Then there are the labyrinths of the desert, the straitness of the narrow way, the fears within, and the fightings without, the trials of faith, the chastisements of love, the offence of the cross, the intricacies of truth, the woundings of the world, the unkindnesses of the saints, and the varied difficulties and afflictions of the wilderness—all these create oftentimes great disquietude and despondency of soul. When to these are added the yet more painful and humbling remembrance of his sins since conversion, his stumblings and falls, his unkind requitals of God’s love, the base returns which he has made, and the deep ingratitude which he has felt for all the Divine goodness, with the consequent hidings of God’s face, and the withdrawments of Christ’s presence, he exclaims in the bitterness of his spirit, “My soul is cast down within me;” “my heart fails me.”

Ah! there is no humiliation like that which a sight and sense of sin produces, the heart laid open and the soul laid low before God. The world’s bitter scorn, the creature’s cold neglect, are nothing in comparison. In the one case, the heart is only mortified; in the other, it is truly humbled. The one is a feeling that has to do with man only—the other is an emotion that has to do with God. And when once the believer is solemnly conscious of acting beneath the eye of God, the gaze of other eyes affects him but slightly.

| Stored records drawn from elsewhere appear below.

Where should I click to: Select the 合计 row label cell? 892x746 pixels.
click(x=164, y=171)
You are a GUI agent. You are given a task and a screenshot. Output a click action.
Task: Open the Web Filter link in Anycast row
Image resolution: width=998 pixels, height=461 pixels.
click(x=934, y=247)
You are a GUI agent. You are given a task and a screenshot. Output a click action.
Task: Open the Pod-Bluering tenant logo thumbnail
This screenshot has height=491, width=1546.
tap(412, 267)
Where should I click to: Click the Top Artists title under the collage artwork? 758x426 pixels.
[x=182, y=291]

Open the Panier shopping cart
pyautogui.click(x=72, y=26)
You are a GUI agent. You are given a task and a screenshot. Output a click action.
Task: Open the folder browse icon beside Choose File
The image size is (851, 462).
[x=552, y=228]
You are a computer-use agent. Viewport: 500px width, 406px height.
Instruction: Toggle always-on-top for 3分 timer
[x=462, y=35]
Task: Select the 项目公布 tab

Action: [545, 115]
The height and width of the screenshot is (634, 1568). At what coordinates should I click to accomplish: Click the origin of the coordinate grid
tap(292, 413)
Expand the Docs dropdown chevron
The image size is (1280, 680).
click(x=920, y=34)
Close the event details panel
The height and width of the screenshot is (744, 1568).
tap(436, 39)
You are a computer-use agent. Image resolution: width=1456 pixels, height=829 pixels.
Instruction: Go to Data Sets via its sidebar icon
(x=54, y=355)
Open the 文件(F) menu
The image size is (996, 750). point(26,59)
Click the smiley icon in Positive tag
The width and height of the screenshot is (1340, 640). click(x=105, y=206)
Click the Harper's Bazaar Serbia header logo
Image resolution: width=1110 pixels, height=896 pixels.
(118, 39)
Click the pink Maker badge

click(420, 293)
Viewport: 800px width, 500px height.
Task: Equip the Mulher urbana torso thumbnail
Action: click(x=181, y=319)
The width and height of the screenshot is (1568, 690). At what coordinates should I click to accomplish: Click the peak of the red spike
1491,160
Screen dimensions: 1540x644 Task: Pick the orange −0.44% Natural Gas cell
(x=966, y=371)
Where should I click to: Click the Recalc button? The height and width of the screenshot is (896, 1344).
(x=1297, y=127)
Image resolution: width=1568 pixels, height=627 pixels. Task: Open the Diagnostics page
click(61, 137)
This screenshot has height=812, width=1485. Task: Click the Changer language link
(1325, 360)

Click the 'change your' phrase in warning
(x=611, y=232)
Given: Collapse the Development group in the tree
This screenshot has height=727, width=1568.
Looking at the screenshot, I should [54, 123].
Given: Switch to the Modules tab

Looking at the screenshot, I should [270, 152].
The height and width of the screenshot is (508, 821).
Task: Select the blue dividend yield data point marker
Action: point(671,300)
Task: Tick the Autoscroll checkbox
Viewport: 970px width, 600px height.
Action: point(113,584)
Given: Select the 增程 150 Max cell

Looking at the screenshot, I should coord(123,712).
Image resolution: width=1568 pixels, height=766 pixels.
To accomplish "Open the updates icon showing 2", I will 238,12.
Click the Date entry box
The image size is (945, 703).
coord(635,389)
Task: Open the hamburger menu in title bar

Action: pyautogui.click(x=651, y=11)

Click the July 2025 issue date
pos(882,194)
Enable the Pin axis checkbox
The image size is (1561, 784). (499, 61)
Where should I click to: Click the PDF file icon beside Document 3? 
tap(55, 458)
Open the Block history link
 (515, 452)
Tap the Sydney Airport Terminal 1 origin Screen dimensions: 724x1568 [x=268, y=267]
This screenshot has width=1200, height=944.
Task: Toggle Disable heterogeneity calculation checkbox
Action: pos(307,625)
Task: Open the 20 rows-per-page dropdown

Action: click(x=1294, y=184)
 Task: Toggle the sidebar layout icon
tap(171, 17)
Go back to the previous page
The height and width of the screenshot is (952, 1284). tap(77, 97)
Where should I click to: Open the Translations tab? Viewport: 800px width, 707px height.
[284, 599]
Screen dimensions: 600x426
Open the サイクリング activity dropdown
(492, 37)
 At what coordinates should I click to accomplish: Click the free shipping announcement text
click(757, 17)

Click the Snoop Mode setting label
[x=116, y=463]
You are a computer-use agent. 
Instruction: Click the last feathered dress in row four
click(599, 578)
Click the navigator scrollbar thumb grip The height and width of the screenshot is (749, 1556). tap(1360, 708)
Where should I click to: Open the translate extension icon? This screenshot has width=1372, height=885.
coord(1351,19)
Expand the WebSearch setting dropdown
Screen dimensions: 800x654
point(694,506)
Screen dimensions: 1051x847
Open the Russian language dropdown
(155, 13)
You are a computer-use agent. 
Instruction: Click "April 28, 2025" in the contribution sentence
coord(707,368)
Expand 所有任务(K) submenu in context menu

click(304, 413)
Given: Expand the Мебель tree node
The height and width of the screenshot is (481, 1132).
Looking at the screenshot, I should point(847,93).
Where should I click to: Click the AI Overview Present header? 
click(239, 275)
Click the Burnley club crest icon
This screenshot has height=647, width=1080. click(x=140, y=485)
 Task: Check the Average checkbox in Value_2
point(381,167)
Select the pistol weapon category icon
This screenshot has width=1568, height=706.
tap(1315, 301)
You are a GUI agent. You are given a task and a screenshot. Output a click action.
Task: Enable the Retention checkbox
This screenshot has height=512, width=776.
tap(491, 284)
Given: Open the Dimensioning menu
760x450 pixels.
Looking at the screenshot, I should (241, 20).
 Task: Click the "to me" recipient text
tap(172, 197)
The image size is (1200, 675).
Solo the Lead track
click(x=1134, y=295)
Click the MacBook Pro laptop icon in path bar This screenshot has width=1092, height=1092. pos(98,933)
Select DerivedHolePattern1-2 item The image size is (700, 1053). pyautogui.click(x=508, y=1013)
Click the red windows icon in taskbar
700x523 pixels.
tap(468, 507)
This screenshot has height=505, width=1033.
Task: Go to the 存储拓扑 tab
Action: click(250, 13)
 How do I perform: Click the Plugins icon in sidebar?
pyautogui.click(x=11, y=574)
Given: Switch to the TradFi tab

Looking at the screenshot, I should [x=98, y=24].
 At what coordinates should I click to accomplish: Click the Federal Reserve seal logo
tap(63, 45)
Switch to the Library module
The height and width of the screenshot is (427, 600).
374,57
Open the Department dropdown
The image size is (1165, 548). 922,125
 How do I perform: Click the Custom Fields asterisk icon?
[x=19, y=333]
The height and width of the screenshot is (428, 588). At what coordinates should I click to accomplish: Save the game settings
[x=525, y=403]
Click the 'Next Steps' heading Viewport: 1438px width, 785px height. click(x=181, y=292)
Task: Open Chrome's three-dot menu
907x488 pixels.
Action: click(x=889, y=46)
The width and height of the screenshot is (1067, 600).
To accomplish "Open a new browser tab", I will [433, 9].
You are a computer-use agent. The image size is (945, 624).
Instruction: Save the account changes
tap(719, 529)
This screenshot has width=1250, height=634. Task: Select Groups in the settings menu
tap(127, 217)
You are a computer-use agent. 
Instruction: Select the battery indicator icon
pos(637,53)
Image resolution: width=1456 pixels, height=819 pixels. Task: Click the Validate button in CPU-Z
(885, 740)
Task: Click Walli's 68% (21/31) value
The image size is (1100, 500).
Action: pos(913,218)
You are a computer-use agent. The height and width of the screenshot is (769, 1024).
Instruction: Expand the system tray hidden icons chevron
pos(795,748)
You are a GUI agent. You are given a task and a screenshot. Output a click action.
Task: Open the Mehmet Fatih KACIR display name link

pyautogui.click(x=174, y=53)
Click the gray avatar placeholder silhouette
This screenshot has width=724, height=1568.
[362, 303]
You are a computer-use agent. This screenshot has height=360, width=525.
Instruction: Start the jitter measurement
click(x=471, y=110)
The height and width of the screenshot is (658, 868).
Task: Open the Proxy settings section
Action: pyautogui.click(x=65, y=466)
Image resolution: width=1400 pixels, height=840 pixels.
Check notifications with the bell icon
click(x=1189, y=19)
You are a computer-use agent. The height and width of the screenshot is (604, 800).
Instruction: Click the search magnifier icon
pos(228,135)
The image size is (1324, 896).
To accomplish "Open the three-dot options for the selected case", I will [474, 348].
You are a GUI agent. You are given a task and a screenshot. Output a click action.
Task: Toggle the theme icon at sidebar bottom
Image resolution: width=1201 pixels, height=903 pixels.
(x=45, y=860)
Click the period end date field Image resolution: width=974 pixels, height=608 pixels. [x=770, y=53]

Oh how little do some professors deport themselves as though they had to do only with God! How imperfectly do they look upon sin as God looks upon it! But did they live more as setting the Lord always before them, how superior would they rise to the poor opinion of their fellow-sinners! To them it would then appear a very little matter to be judged of man’s judgment.

March 26: The Trials And Temptations

Beloved, think it not strange concerning the fiery trial which is to try you, as though some strange thing happened unto you; but rejoice inasmuch as you are partakers of Christ’s sufferings. 1 Peter 4:12, 13.

IF, dear reader, you are in possession of real faith, even in the smallest degree, expect its conflict and its trial. It is truly remarked by the holy Leighton, that God never had but one Son without sin, and never one without suffering. The existence of faith seems necessarily to imply the endurance of suffering—not because of any intrinsic defect in faith, but in consequence of the impurity of the heart in which that faith is lodged; its perpetual admixture with the alloy of a mind but partially renewed, its constant contact with the objects and scenes of sense and of earth, render trial as essential to the purification of faith, as the flail to the pure wheat, and as the crucible to the precious metal.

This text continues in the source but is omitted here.